Mind the feed moisture too. Damp, sticky fines can build up on the plates and in the chamber, and on a fine-shaping duty that build-up changes the effective gap and the gradation. Keep the chamber clear and, where the feed is wet, make sure the screen and conveyors are not letting near-size material recirculate endlessly. Log the wear as well. Measuring the blow bars at each inspection and tracking how the gap opens turns wear-part replacement from a surprise into a scheduled event, and a scheduled changeover is always cheaper and faster than an emergency one.
Maintenance and wear parts
Day-to-day maintenance centres on the blow bars and breaker plates. Inspect them on a regular schedule and track how the gap opens as they wear, because a widening gap shifts the gradation toward the coarse side and cuts the fines fraction. Rotating or reversing blow bars at the right point evens out the wear and extends the set before replacement.
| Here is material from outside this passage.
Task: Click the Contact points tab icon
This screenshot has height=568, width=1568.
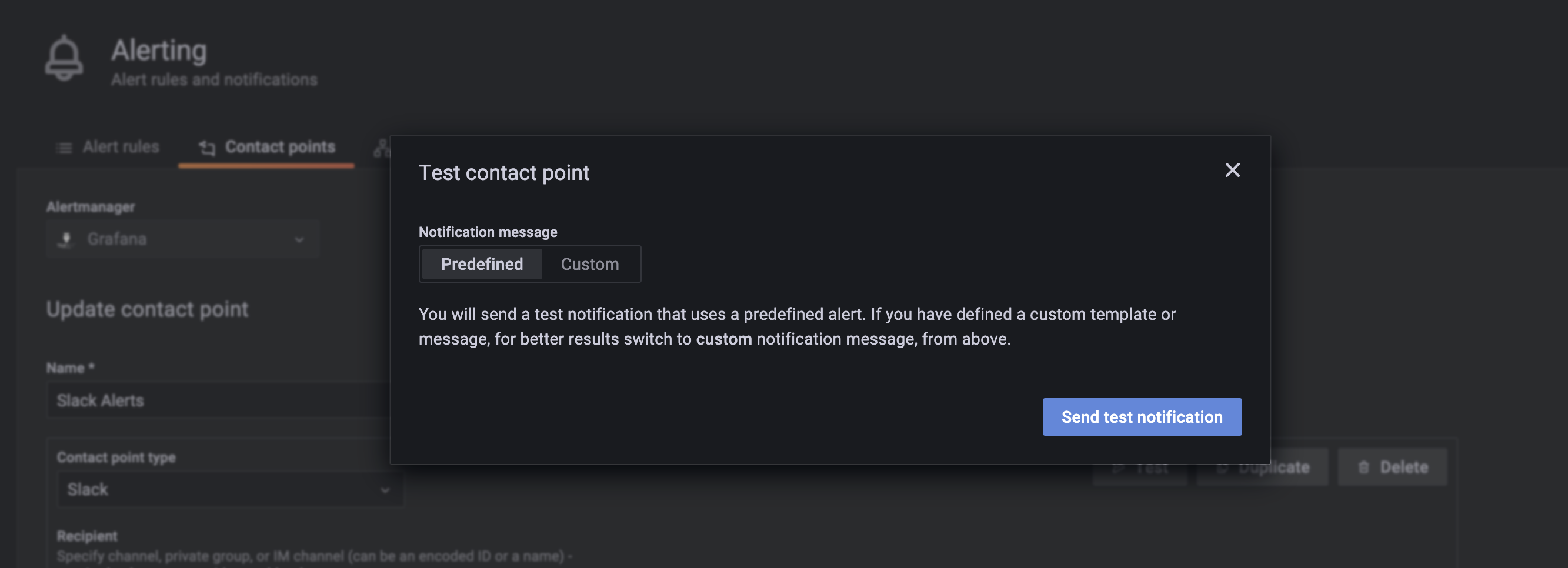Action: click(207, 148)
With automatic lubrication fitted, bearing care is largely a matter of checking that the system is delivering and that the grease lines are clear. Keep the drive belts correctly tensioned, watch for vibration that signals an unbalanced rotor, and clear any build-up in the chamber on sticky or damp feed. None of this is unusual for an impact machine; the discipline is in doing it on schedule rather than waiting for a fault.
Common mistakes
The most frequent error is feeding the wrong material. Putting abrasive, high-silica rock through a machine built for medium-hard stone burns through manganese and ruins the running cost. The second is oversized or uneven feed: a tertiary impact crusher expects pre-crushed material, and slugs of oversize hammer the blow bars and upset the gradation.
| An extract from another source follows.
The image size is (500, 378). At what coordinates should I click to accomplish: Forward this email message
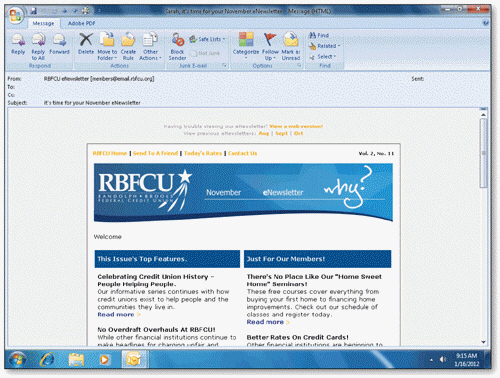click(x=59, y=44)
Other common faults: running the wear parts past their useful life and accepting a drifting product spec; choking the chamber by feeding faster than the screen and conveyors can clear; and expecting the tertiary impact crusher to act as a sand-maker on a strict spec when that is properly the job of a VSI. Each of these is avoidable with correct sizing and a clear understanding of what the machine is for.
How to choose
Start with the stone. Confirm it is medium-hard and lower-abrasion, the duty the CTC range is built for. Then fix the required throughput and the target gradation, especially the fines and sand fraction you need, and read those against the four models. The CTC-1275 and CTC-1210 cover small to mid-size plants; the CTC-1212 and CTC-1215 carry the larger tertiary stages up to 250 t/h.
Check that the rest of the line is balanced around your choice, that the feeder, screen and conveyors can keep pace, and leave headroom for harder batches and for wear. Decide whether the tertiary impact crusher meets your shape and fines target on its own, or whether your sand specification justifies pairing it with a VSI. Get the rock and the gradation right, size with a margin, and the machine will hold its product spec and its wear costs across a long working life.